The reason we supported this drug trial was that the same drug had already demonstrated, in similar trials, that it was helpful for persons suffering from Alzheimer's and Parkinson's Disease. It seemed logical, therefore, that these being neurologically related diseases to MND, that some success may be proven in the MND trial. We learned recently that this was not to be and the trial had not been a success. As a result, the MND Association released us from our obligation to pay for 50% of the trial's cost and with the agreement of the donors of the sum involved, that money has now been put towards the cost of a much larger European based trial of another drug which, it is hoped, will prove more effective. Time will show whether that hope may be fulfilled, and we will ensure that we keep you informed as and when we have a result.
British Standards and Building Regulations
One of the first major tasks we embarked upon shortly after our formation was to implement changes, or an addition, to the existing building regulations relating to the layout of disabled toilets so that they would be suitable for use by seriously disabled people needing at least two carers to assist them with every form of movement. The problem with disabled bathrooms and toilets is that the layout has nearly always been planned around the use of facilities where the disabled person does not need assistance from a carer or carers for every movement and is able to transfer himself/herself from the wheelchair to a WC or into a bath or into a shower cubicle. On the assumption that seriously disabled people with carers do not travel, as used to be the case, architects and builders have always followed building regulation layouts where the WC is placed in the corner of the room and all too often obstructed by a wash hand basin.
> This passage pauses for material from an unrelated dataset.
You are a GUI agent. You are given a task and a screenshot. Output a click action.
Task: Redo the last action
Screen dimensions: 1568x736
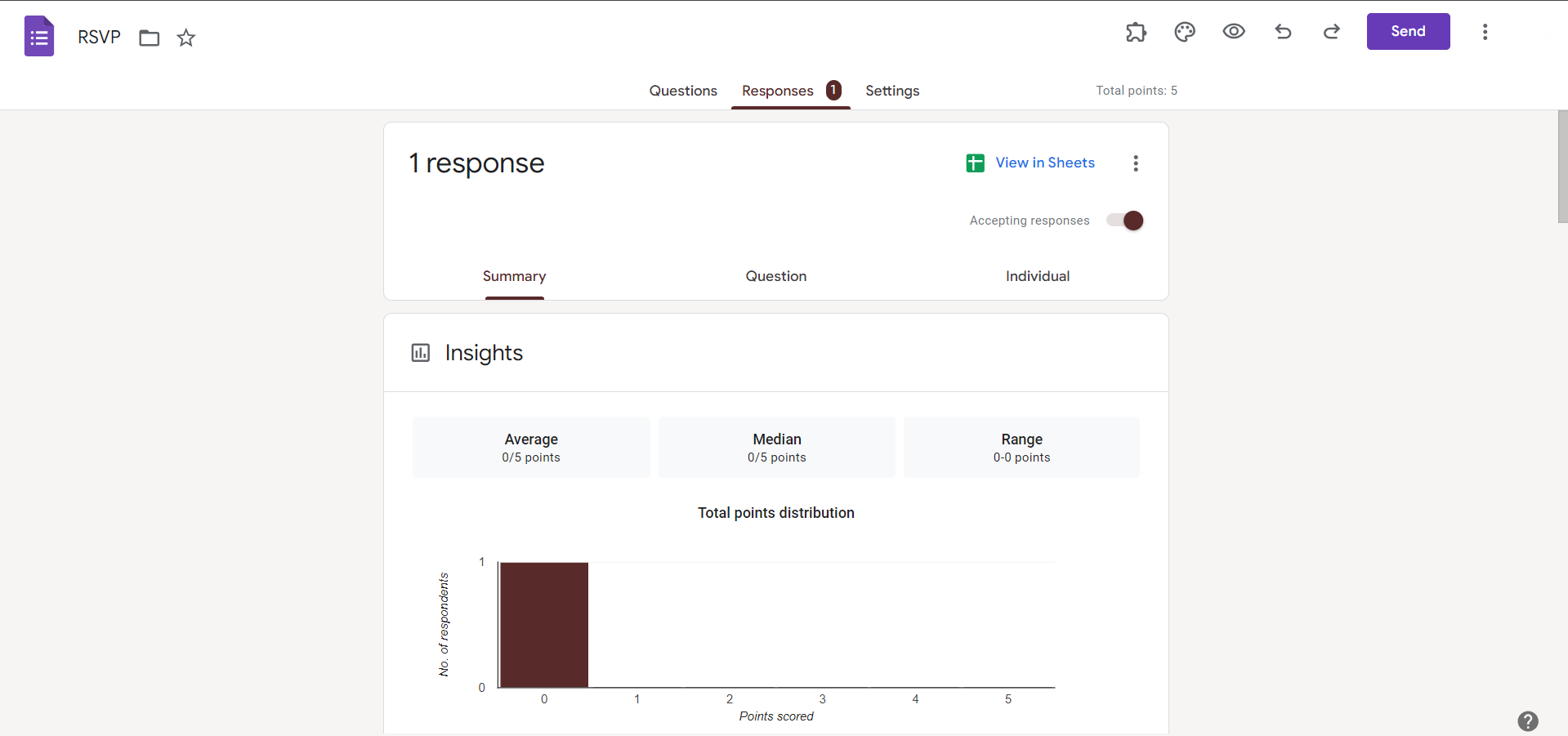pos(1332,32)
It was our intention to ensure that the recommended layouts should include a toilet or bathroom whereby the WC is placed centrally on a wall, leaving adequate space on either side for carers to assist their patient.
At the outset we did not imagine that to introduce changes to building regulations and British Standards could be so complex and the committees drawing up these changes could be so obstructive. Having explored every avenue, we finally obtained an introduction to the Minister of Housing, Communities and Local Government and he set up a meeting at the Home Office and brought in all the senior people responsible for building regulations and British Standards where we debated the changes we sought to have introduced. Lo and behold, a few months ago, we received an encouraging email from the Minister's office, quoting the British Standards BS 8300-1:2018 and BS8300-2:2018, which ended, "Finally, it is with the concerted input of committed parties, such as AID, that the standards and regulations evolve. The B559 committee at BSI has moved a mountain to update the BS8300 standards, and part of that mountain was your very own input."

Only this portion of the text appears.